Tak berhenti sampai di situ saja, ia juga menetapkan aturan pajak bagi setiap kapal dagang yang singgah. Misalnya kapal-kapal dari Eropa akan membayar pajak yang lebih tinggi daripada kapal-kapal yang datang dari pedagang Muslim. Aturan pajak ini diterapkan untuk menarik pendapatan, sehingga perdagangan dalam negeri pun akan semakin berkembang.
Usaha tersebut tak mengkhianati hasil. Pendapatan Kesultanan Aceh semakin tinggi, sehingga berpengaruh pada kemajuan di bidang ekonomi. Hasil kekayaan yang melimpah ruah pun benar-benar bisa dinikmati rakyat Aceh secara adil.
Baca Juga : Menelusuri Akar dari Pemikiran Ali Hasjmy
Bidang pendidikan tak lepas dari perhatian Sultan Iskandar Muda. Ia menerapkan kebijakan yang sistematis dengan bidang keislaman. Tujuannya agar mampu membina manusia untuk meneruskan pemerintahan Aceh Darussalam, serta membina masyarakat. Alhasil, tercipta lah pendidikan yang dimulai dari tingkat dasar hingga pendidikan tinggi, meliputi Meunasah, Rangkang, Dayah, Dayah Tengku Chik, dan Jami’ah Bait ar-Rahman.
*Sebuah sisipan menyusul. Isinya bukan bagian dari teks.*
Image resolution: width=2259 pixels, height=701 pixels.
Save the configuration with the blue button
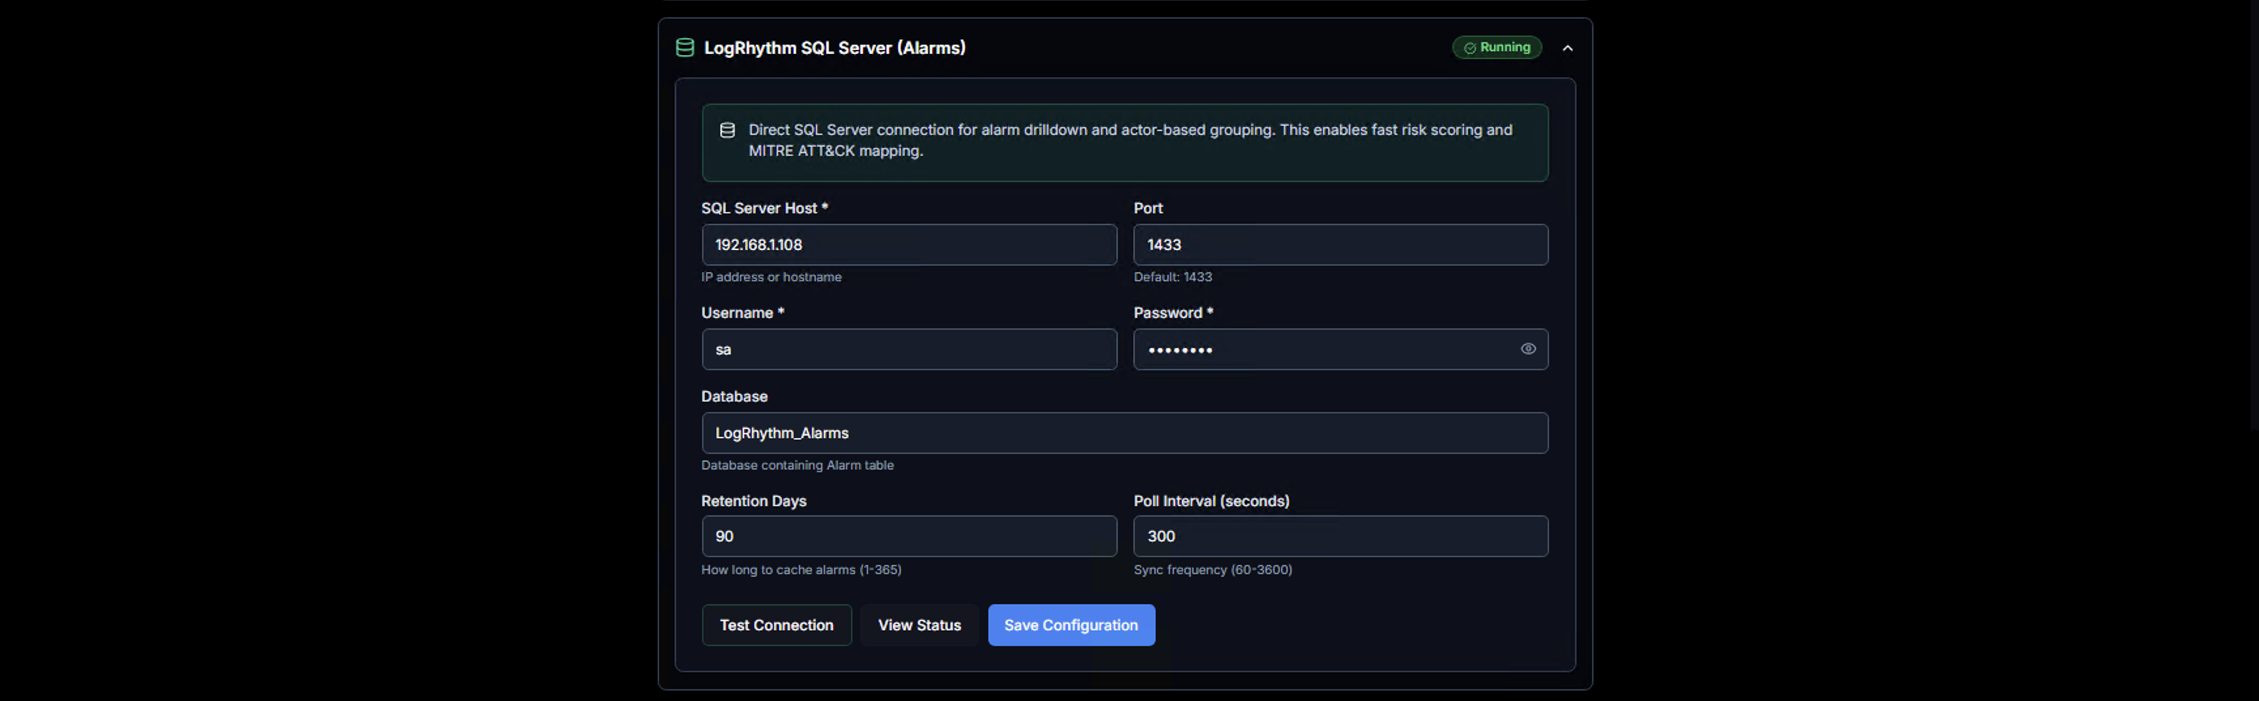pos(1071,626)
Sultan yang Tegas dan Penyayang Keluarga
Masa kepemimpinan Sultan Iskandar Muda memang benar-benar memperhatikan kepentingan agama, rakyat, dan kerajaan. Ia tak pernah pandang bulu dalam menghukum segala sesuatu yang tidak sesuai dengan kebijakan yang ada. Contoh nyatanya, ia pernah merajam anaknya sendiri lantaran melakukan melakukan hubungan terlarang dengan istri seorang perwira.
Pada saat akan merajam sang anak, Sultan Iskandar Muda mengucapkan kata-kata yang menjadi patokan bagi rakyat Aceh, yaitu: “mate aneuk mepat jeurat, godoh adat hana pat ta mita gadoh bangsa tinggai kauom, gadoh hukom reulheh agama, mate raja tinggai kerajeun, gadoh resam malei peutuwa.”
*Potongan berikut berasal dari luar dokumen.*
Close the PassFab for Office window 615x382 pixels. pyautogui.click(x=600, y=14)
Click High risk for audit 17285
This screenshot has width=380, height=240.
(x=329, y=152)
Meski demikian, Sultan Iskandar Muda adalah sosok yang sangat mencintai keluarganya, terutama istrinya. Sang istri yang bernama Putroe Phang, adalah seorang putri dari Kesultanan Pahang, Malaysia.
Sebagai seorang pemimpin, Sultan Iskandar Muda tentu memiliki kesibukan yang luar biasa. Akibatnya, ia harus sering meninggalkan sang istri dan membuatnya merasa kesepian. Tak ingin membuatnya larut dalam kesedihan, Sultan Iskandar Muda pun membuat sebuah taman yang indah sebagai tempat bermain sang pujaan hati.
Sultan Iskandar Muda juga membuat taman ini sebagai obat ketika istrinya merindukan kampung halamannya yang berbukit-bukit. Taman ini pun menjadi tempat favorit sang putri untuk menghabiskan waktu sambil menunggu kembalinya Iskandar Muda.
Taman tersebut kini dikenal sebagai Taman Putroe Phang. Banyak yang bilang tempat ini adalah bukti cinta Sultan Iskandar Muda kepada istri tercintanya.
Akhir Kepemimpinan Sultan Iskandar Muda
27 Desember 1636, Sultan Iskandar Muda wafat karena sakit keras yang dideritanya. Usianya saat itu baru 43 tahun, yang masih terbilang belum terlalu tua. Ia dimakamkan di Kompleks Pemakaman Sultan Aceh Kandang XI, Banda Aceh.
Sekitar 350-an tahun kemudian, tepatnya 14 September tahun 1993, Sultan Iskandar Muda dianugerahi gelar Pahlawan Nasional atas jasa dan kejayaannya dalam membangun dasar-dasar penting hubungan ketatanegaraan. Gelar tersebut mengacu berdasarkan pada SK Presiden RI No.077/TK/Tahun 1993.
Baca Juga : Teungku Syiah Kuala, Mufti Besar Aceh Darussalam
Nama Sultan Iskandar Muda pun kini banyak digunakan untuk penamaan beberapa tempat penting seperti Bandar Udara Internasional Sultan Iskandar Muda, Komando Daerah Militer Iskandar Muda, Universitas Iskandar Muda, Taman Iskandar Muda, dan masih banyak lagi.
Pada saat dirinya memimpin, Sultan Iskandar Muda berhasil membuat Aceh Darussalam mencapai masa keemasannya. Namun sayang, banyak pihak menyebut tak ada penerus Sultan Iskandar Muda yang mampu membuat Aceh sejaya saat Sultan Iskandar Muda memimpin.